Create a refugee naturalization manual focusing on cultural differences. You and your local community could take up this initiative as refugees often feel isolated and out of place now that they’ve relocated to a whole new world. This stress gets added on top of trying to figuring out how to restart their lives, not to mention the trauma from what they faced. By creating a manual explaining the local culture, your community will allow incoming migrants to adapt and seamlessly integrate into the new culture more easily. Encourage other local communities to do the same and help refugees at a wider reach than before.
Offer opportunities to volunteer. Volunteering can help refugees find a sense of community in the place they’ve relocated to, and they start to identify the new host country as a place of their own.

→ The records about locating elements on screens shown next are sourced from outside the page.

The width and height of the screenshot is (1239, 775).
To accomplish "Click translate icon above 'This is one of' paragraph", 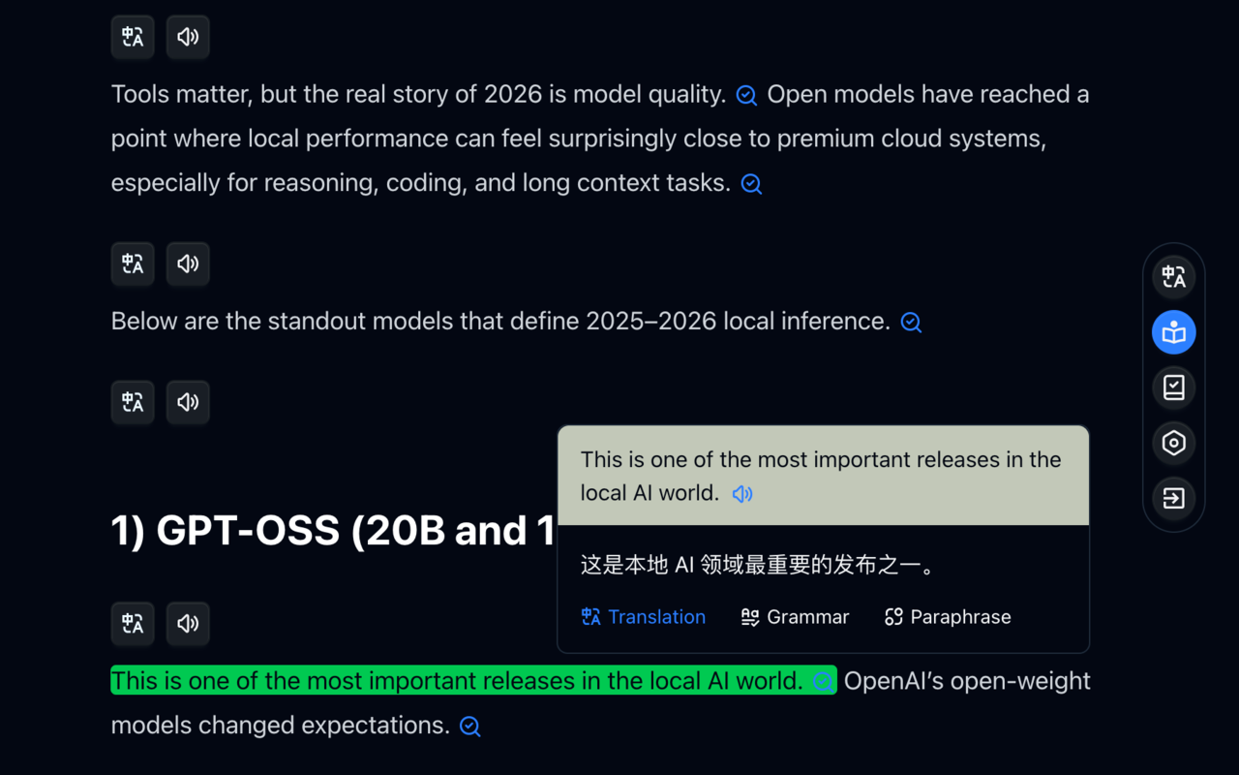I will [133, 623].
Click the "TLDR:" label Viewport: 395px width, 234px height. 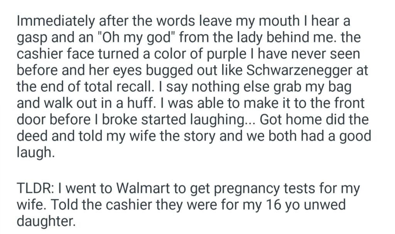[x=32, y=190]
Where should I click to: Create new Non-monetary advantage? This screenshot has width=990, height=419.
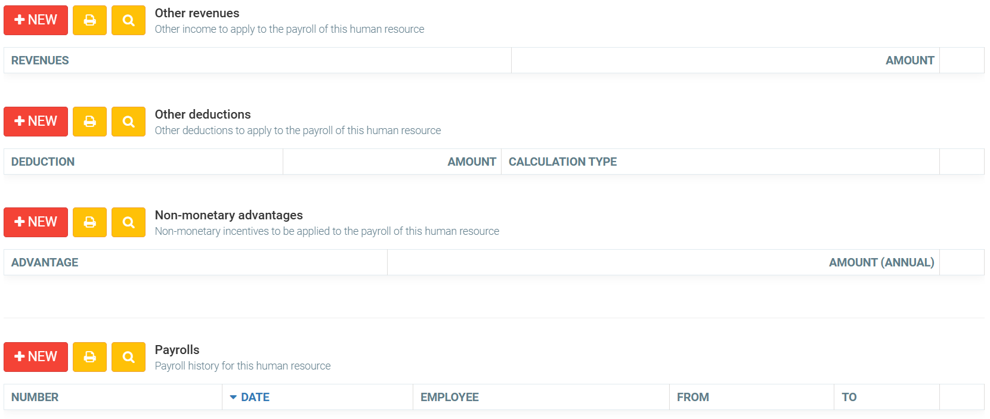tap(36, 222)
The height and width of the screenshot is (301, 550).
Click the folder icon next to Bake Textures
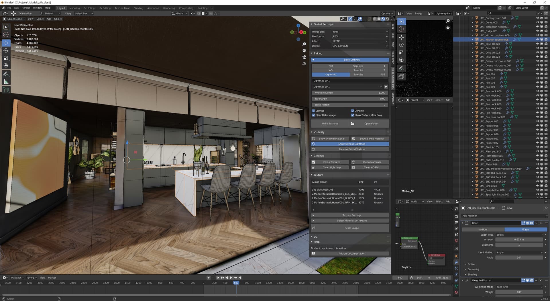point(352,124)
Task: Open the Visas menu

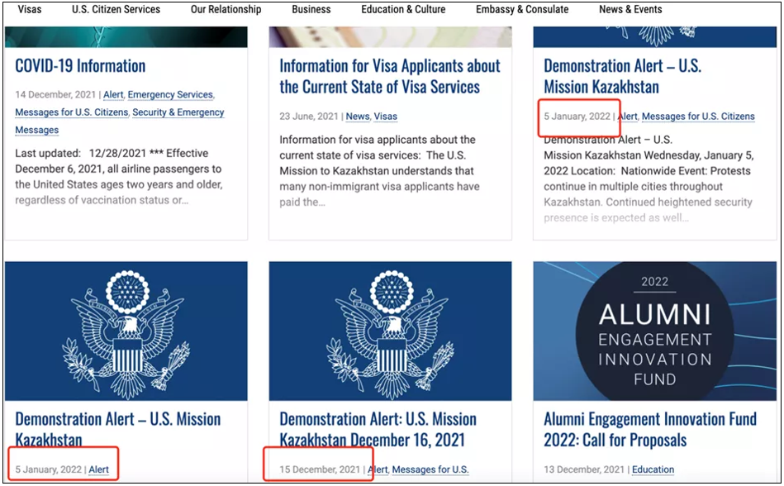Action: pos(30,9)
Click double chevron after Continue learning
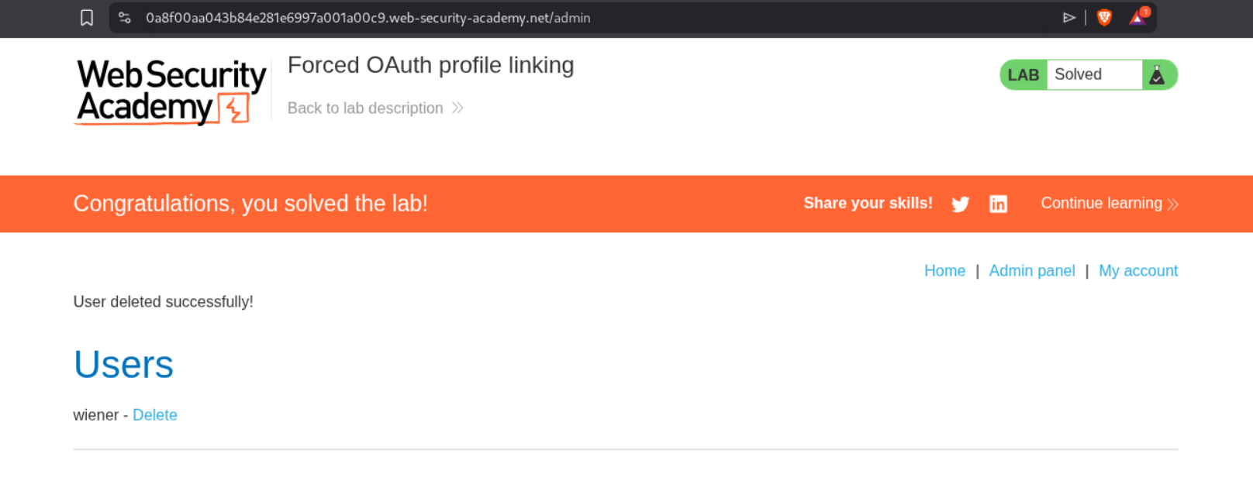This screenshot has height=491, width=1253. pos(1172,204)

Tutor the youth. Learning the language is critical, and refugees who learn the language of their new country can connect to the people there and integrate into their community and can go on to succeed in their higher education or find employment. Paper Airplanes is one such initiative started by a college student. Tutors not only offer language support by strengthening their proficiency in the host country’s language but go a step further by aiding refugees in their resume, cover letter and personal statement while applying for universities and jobs. International Rescue Committee (IRC) is another program where you can tutor young refugees and has chapters in nearly every European, African and Asian country.
Start or join a group advocating refugee rights. No Lost Generation is a student-led advocacy group which now has student chapters in U.S.A, Norway, Finland and Jordan. UNICEF school clubs have made great strides by hosting fundraisers, community engagement events and tutoring sessions to bridge the existing gap between students and local refugee communities.